Today, there is a growing movement among religious minority communities to assert their status as “real” Pakistanis and advocate for the rights and privileges their citizenship should confer. However, the role of women within the movement have remained strikingly circumscribed and their voices conspicuously muted. This is puzzling as the plight of religious minority communities in Pakistan has coalesced around issues affecting women in particular—most notably, the alleged kidnapping and forced conversion to Islam of Hindu women by Muslim men. Activists’ demands that the government address this issue have met some limited success in the passage of the Hindu Marriage Act of 2017, though a more comprehensive forced conversion bill remains stubbornly resistant to consensus, largely due to the influence of conservative elements.
Until now, the figure of the religious minority woman has largely been a silent one in the national conversation on minority rights—the passive object of kidnapping, conversion, violence, and victimization. This project seeks to bring depth of dimension to the “eternal victim” narrative by gathering the accounts of women belonging to Pakistan’s Christian, Hindu, and Sikh communities. My goal is to understand how minority women are represented and their issues taken up by others within the broader movement for minority rights, but more importantly, the ways in which minority women advocate for and represent themselves and their communities.

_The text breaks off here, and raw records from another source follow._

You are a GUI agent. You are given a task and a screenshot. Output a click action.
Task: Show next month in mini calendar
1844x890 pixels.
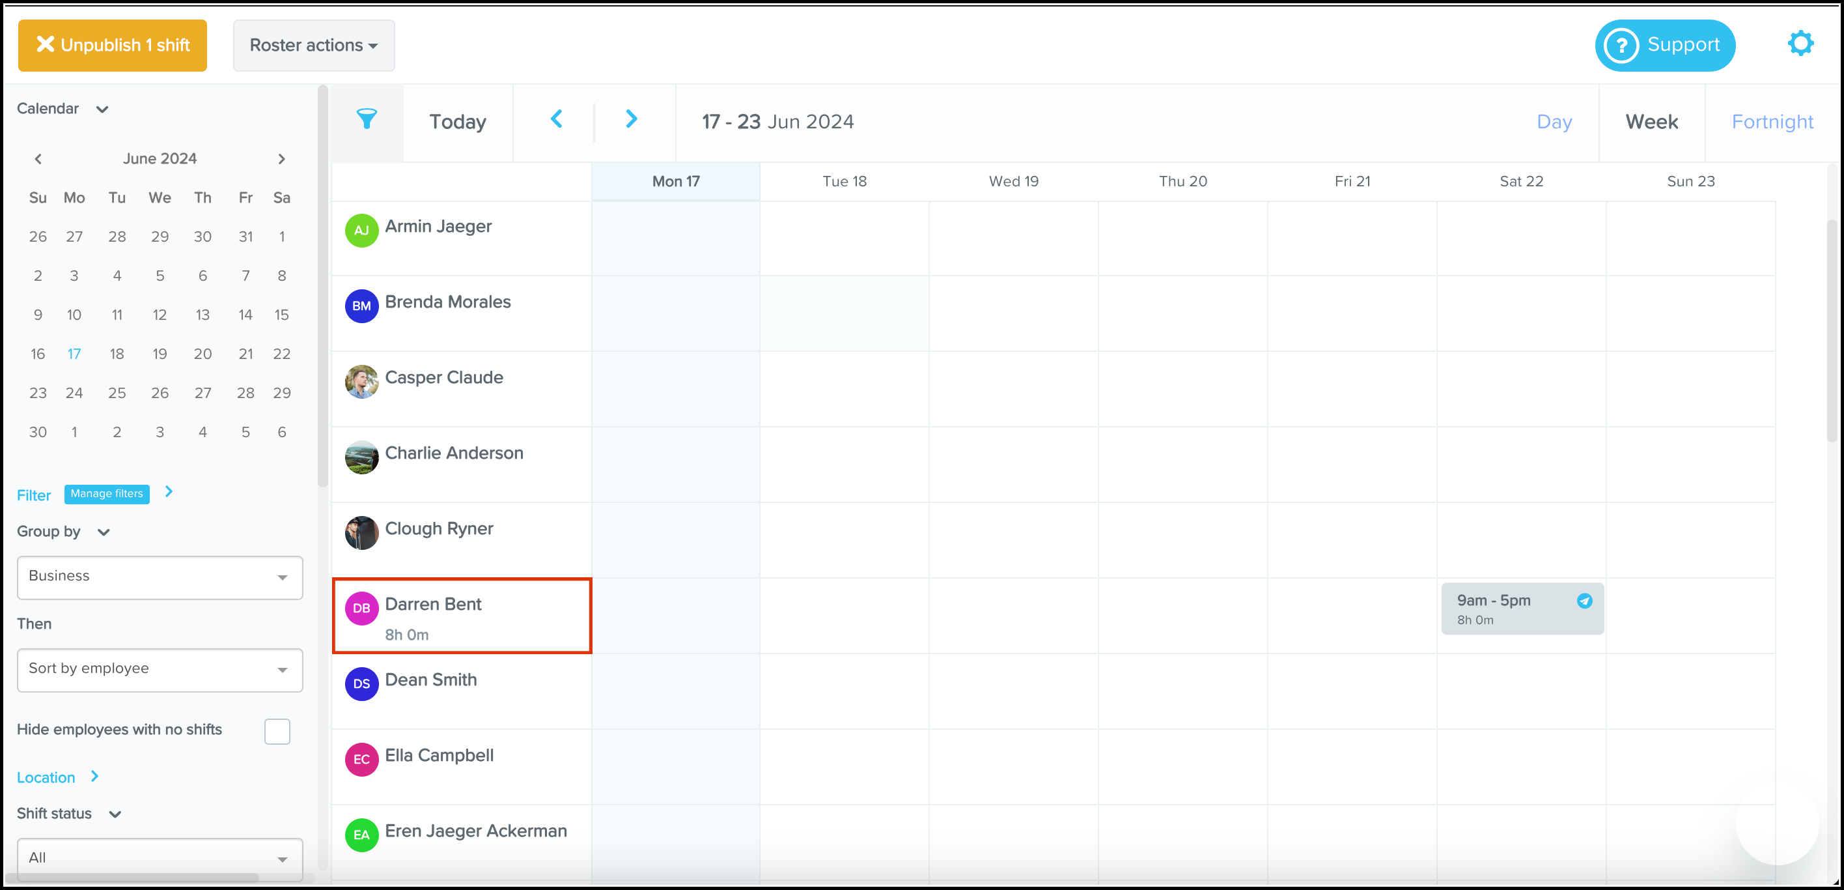tap(281, 159)
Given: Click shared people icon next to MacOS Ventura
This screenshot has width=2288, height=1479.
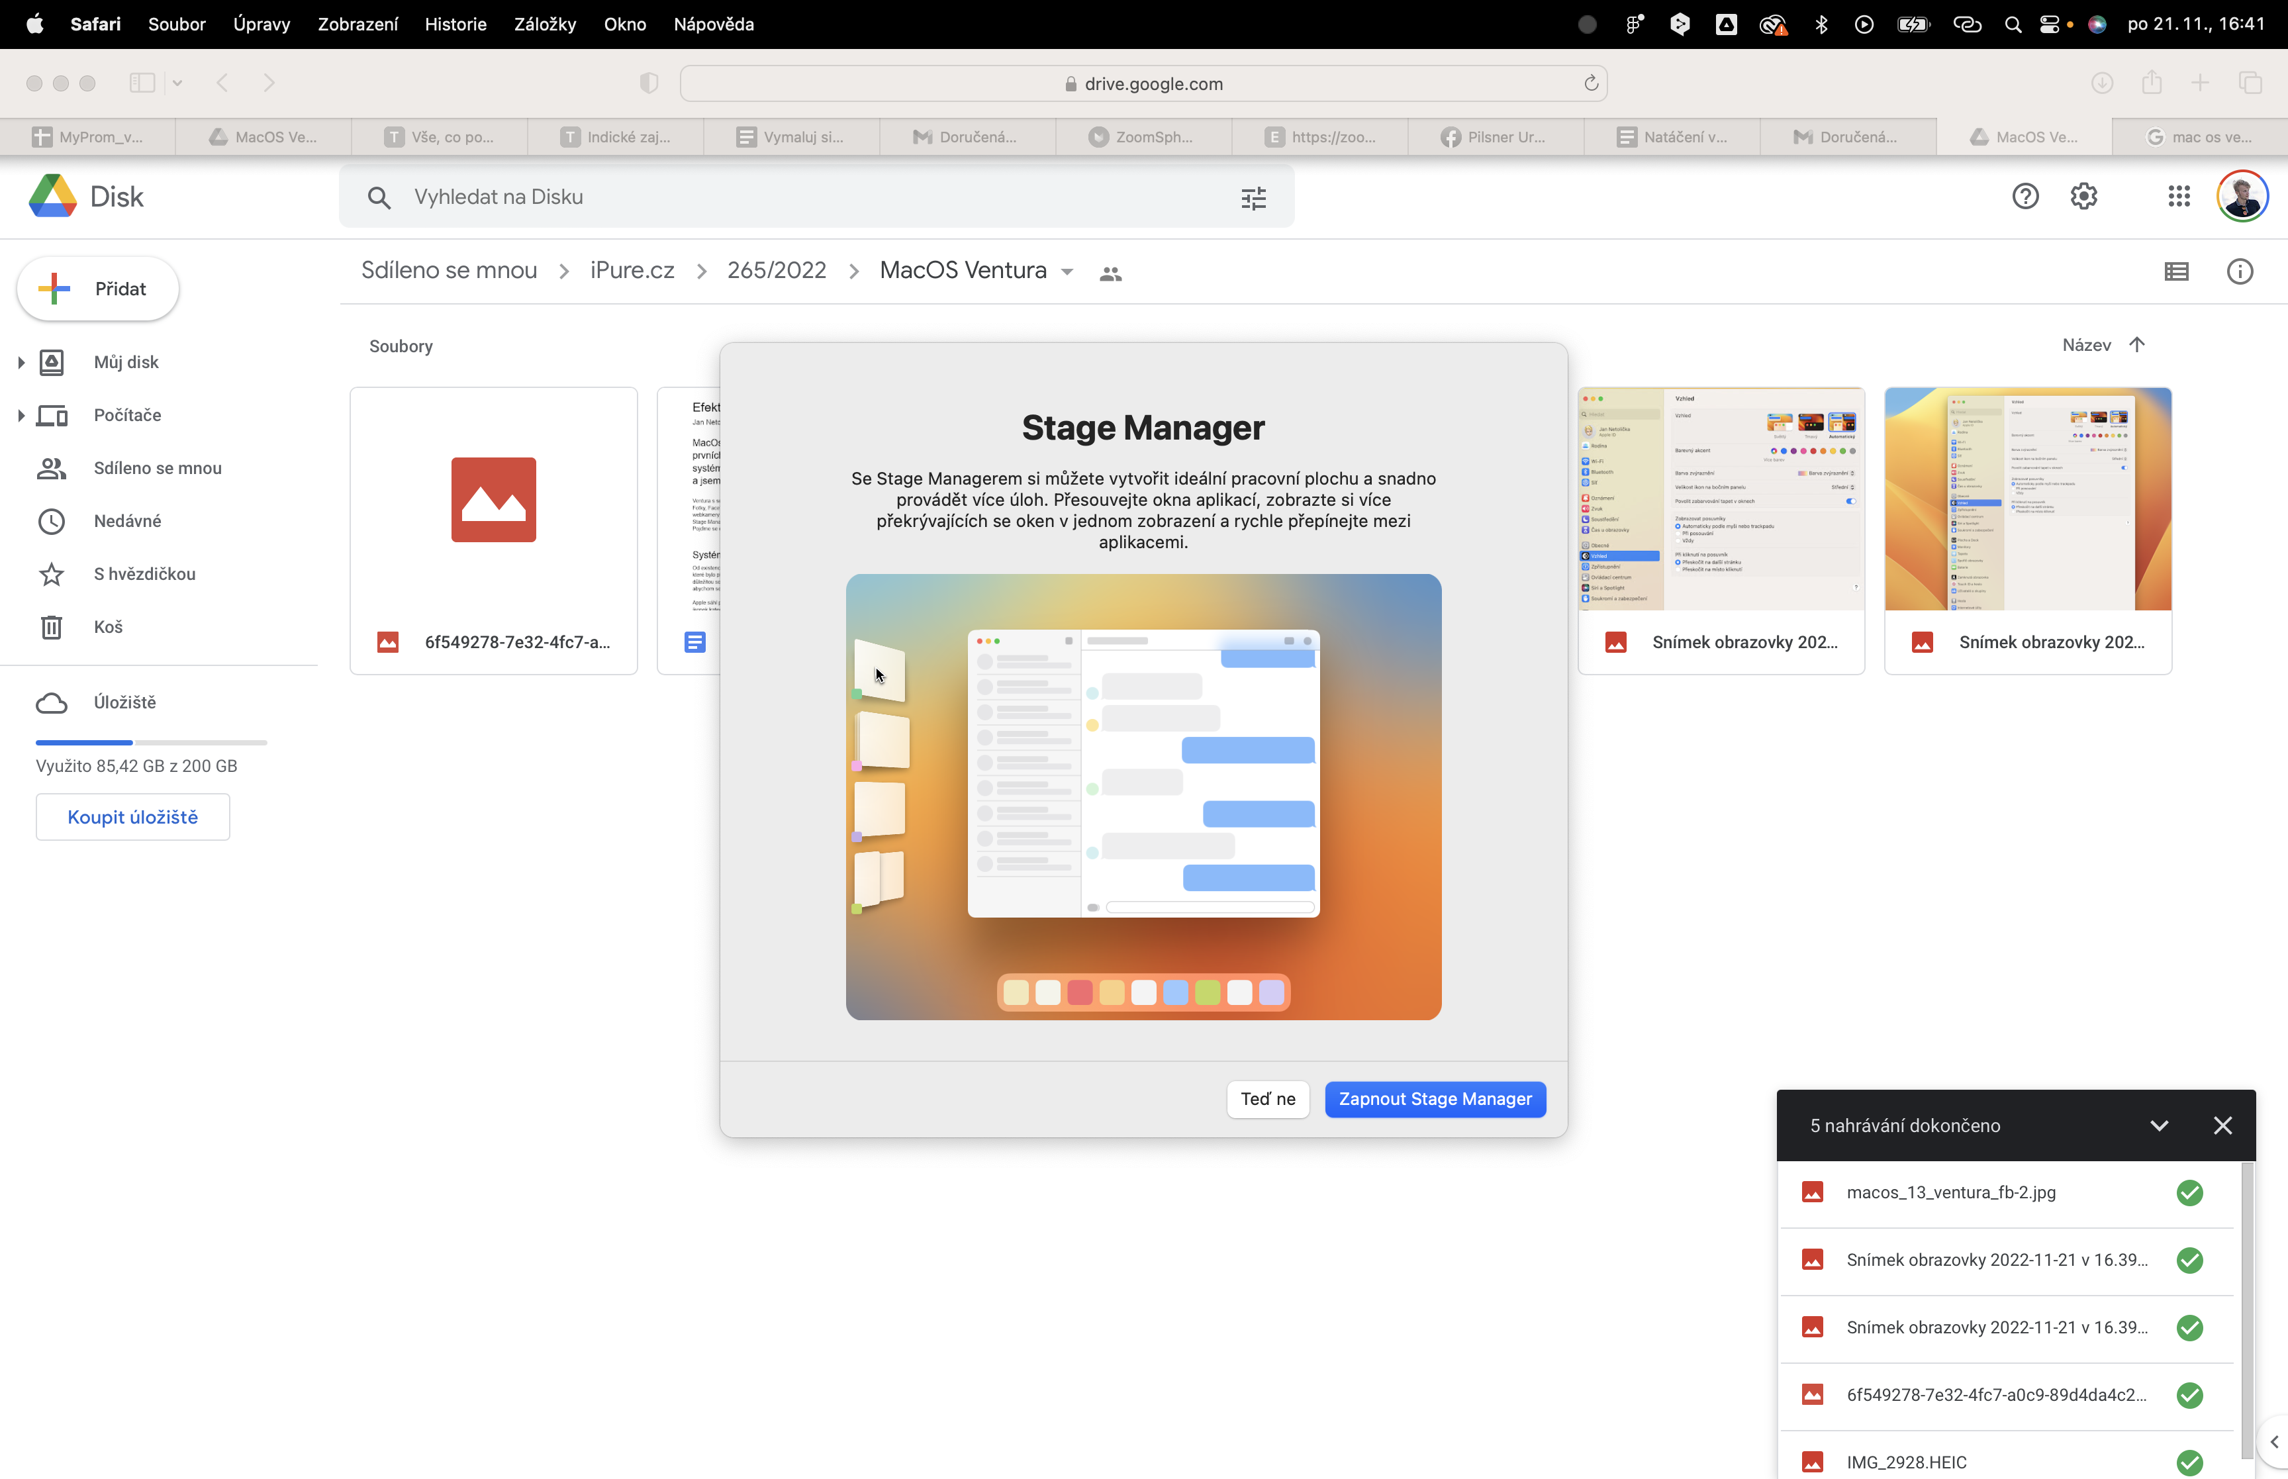Looking at the screenshot, I should (1111, 274).
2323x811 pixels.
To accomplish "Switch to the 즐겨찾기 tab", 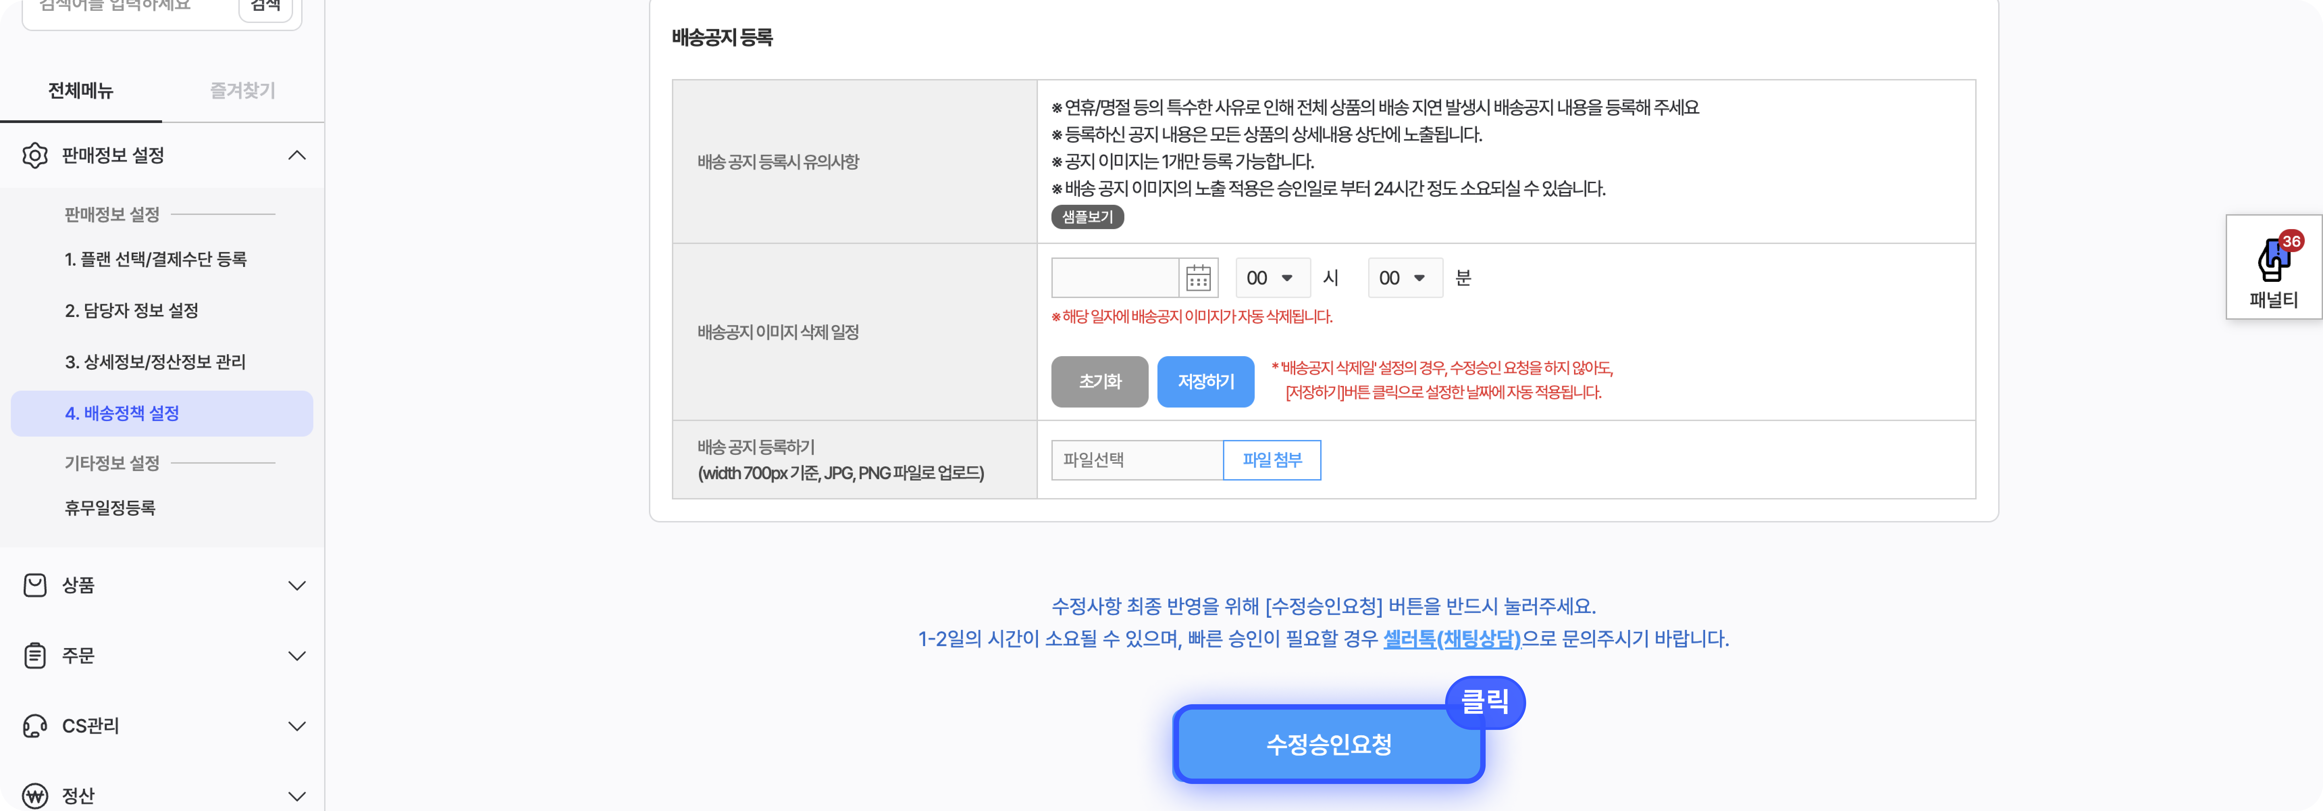I will pos(242,90).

The research project will have three parts. First, I will examine the intersectional nexus of oppression operating on minority women and how this shapes their lived experiences as citizens of the Islamic Republic of Pakistan. I keep in mind that, not only are minority women subject to the same gendered problems and disadvantages facing Muslim women (sexual harassment and violence, limited mobility, male-dominated public spaces) they have the added burden of being a religious minority—and with it, the constant threat of daily discrimination, mob violence, and unjust incrimination under Pakistan’s strict blasphemy laws. Here it is important not to lose sight of the fact that religious minority women are subject to patriarchal control from within their own communities as well as from without.
Second, I will look at the ways in which religious minority women are organizing, representing their communities to the wider public, and working to make change. I intend to follow key activists, tracing their role in the religious minority rights movement, and mapping points of convergence and divergence with related organizations and movements (between different religious communities, or with the wider women’s movement, for example).
Finally, I focus on visibility and new media, examining how social media platforms enable religious minority women to organize and speak for themselves in ways that were previously unthinkable. I will pay particular attention to the rhetorical devices used to assert “Pakistani-ness,” or legitimate membership in the national community. However, I will also be attuned to the absence of certain voices as well, particularly those marginalized by caste and class, asking: does social media truly democratize representation or is it just another case of elite actors within a marginalized identity group speaking for the whole—the subaltern again being silenced?